Matthews' fiancé, who was also fired in March 2020, found a job as a line cook at a local grill restaurant in May of that year. But her own job search has not been so successful, she says, even though she has applied for many positions. The couple used their previous rental allowance and a portion of their savings from the Stimulus Check to pay $ 11,000 in additional rent in March this year after receiving their first of two eviction notices from Taft.
She says she stopped receiving unemployment benefits that month. South Carolina Governor Harry McMaster officially ended the state's participation in federal pandemic-related unemployment benefit programs on June 30 to force South Carolina residents to return to work.

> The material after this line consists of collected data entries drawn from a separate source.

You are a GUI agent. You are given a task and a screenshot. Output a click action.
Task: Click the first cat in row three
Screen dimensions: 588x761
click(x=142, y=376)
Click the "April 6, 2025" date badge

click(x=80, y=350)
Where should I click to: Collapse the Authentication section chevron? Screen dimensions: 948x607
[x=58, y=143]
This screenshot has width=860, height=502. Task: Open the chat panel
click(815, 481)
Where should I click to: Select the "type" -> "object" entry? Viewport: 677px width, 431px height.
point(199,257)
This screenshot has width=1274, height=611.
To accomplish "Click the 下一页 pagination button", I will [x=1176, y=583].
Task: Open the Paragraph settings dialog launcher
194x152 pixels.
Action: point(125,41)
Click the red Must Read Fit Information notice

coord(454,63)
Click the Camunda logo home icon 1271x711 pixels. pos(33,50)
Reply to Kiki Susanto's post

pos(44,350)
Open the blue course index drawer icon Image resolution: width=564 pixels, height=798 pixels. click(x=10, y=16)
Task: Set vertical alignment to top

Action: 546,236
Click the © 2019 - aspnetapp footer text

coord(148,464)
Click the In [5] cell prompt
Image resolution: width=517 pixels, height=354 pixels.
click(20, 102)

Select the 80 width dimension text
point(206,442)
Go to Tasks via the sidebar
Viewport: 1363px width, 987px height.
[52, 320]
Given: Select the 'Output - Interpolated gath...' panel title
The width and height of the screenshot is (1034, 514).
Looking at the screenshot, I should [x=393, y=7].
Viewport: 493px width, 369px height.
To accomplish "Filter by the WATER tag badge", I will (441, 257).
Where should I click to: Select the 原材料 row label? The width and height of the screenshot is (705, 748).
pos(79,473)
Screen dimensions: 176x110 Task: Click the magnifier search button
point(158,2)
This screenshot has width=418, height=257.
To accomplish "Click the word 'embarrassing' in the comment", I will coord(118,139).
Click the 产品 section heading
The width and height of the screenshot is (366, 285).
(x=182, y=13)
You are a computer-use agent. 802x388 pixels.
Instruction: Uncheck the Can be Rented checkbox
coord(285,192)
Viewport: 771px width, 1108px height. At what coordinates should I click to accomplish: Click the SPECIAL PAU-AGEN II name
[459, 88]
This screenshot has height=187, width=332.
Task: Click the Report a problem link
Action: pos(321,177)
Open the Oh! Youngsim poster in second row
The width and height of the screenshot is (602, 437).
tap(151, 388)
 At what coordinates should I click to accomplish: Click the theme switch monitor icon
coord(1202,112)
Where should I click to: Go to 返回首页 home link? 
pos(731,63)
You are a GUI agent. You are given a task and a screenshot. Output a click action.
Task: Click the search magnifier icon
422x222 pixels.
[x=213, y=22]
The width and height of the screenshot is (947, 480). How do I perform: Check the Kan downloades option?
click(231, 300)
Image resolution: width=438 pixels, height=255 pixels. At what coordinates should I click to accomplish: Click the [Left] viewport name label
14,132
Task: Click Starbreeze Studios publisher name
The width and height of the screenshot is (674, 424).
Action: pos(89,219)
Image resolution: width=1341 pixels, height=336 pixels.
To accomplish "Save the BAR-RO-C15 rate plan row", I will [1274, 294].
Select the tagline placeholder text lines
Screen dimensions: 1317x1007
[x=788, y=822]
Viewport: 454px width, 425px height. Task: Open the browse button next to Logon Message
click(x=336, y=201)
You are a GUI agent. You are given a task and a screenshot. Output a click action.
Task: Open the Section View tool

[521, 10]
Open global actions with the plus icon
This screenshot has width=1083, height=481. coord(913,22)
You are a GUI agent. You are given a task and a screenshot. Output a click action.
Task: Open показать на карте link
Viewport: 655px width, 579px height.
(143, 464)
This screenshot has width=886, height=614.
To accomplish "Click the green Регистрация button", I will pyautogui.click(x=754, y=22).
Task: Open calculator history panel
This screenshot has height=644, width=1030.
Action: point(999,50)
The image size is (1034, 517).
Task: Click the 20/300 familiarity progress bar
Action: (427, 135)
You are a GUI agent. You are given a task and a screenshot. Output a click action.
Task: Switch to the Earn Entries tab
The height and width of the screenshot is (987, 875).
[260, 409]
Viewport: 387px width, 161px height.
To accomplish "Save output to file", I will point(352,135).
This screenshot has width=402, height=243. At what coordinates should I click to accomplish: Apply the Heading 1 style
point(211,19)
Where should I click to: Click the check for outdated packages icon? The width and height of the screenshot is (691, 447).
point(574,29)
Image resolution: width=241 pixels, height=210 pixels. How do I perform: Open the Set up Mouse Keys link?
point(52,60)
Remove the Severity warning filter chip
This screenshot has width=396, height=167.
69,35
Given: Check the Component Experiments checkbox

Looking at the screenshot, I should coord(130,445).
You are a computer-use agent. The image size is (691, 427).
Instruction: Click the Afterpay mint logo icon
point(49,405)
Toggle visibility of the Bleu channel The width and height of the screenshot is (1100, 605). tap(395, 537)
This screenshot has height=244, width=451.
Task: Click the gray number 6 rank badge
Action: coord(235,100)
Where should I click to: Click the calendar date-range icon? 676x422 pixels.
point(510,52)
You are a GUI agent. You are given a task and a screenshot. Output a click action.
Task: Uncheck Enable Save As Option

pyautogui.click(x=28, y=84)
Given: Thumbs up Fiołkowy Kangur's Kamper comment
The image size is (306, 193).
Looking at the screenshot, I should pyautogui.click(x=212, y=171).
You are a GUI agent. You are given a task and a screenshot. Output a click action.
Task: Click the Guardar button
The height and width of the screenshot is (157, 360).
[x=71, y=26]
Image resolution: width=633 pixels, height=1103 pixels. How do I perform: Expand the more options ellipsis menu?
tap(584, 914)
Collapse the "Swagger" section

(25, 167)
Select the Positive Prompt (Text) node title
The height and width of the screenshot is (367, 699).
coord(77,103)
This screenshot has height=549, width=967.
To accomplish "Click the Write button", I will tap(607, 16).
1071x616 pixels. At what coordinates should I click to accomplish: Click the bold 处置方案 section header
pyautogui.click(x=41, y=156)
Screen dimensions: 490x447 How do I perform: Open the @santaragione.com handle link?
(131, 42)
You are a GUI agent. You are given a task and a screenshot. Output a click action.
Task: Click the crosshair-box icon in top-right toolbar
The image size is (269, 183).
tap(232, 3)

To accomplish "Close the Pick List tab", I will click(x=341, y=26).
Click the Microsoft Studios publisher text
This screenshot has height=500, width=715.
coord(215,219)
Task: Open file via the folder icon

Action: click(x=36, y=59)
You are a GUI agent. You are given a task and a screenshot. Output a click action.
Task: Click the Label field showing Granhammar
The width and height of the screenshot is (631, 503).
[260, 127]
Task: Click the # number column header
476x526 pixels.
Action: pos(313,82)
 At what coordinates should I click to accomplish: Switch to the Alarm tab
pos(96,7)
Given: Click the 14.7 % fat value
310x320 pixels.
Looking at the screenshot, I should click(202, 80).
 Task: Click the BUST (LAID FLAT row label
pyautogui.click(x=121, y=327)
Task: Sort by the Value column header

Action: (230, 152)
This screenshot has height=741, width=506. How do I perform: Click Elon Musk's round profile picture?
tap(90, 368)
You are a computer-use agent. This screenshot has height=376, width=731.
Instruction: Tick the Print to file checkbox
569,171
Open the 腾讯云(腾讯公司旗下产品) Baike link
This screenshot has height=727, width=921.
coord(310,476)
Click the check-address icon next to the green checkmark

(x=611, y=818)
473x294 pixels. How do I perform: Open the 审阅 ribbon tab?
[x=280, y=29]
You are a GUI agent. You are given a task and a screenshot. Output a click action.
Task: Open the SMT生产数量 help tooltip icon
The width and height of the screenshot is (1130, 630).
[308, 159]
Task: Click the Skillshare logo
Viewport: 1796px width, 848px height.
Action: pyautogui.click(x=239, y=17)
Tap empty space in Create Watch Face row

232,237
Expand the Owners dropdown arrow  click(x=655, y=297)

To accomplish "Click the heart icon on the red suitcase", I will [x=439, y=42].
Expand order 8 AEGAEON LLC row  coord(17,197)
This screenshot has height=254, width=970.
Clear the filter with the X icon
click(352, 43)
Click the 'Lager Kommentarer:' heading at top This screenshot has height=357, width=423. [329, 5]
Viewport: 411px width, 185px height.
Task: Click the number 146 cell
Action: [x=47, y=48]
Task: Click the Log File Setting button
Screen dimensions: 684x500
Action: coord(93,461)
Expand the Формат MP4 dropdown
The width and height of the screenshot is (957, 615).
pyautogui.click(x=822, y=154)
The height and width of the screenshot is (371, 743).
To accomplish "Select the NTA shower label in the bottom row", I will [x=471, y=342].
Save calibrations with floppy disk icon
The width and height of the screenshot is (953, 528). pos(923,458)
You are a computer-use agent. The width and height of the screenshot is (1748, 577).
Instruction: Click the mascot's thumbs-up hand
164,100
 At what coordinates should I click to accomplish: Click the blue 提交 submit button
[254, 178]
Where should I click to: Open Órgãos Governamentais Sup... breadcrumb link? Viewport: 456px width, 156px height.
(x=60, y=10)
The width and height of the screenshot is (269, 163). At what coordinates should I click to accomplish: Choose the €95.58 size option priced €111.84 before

"Our governor is stopping unemployment, but he's not telling his people about the other programs that can help them with utilities, rent, and things that can help them stay in their homes," said Matthews.
SC Housing says it is sponsoring the rental housing emergency program through churches, plaques, community centers, local governments, landlord and broker associations, and a network of nonprofit nonprofits to educate people about the funds available.
"We have also advertised through direct mail, copywriting, TV and radio, and distributed materials at special community events," said Renaye Long, director of communications and public relations at SC Housing.
Lawmakers in states like South Carolina must pass suppression laws that would hide or delete eviction records for tenants affected by the pandemic, says Zach Neumann, executive director of the Covid-19 Eviction Defense Project, who co-authored the Aspen Institute's study.
"That would mean they wouldn't have to lug that anchor around for the next seven years," Neumann told CNN Business. "In a broader sense, I think you can talk about changing the way you do credit reports in America."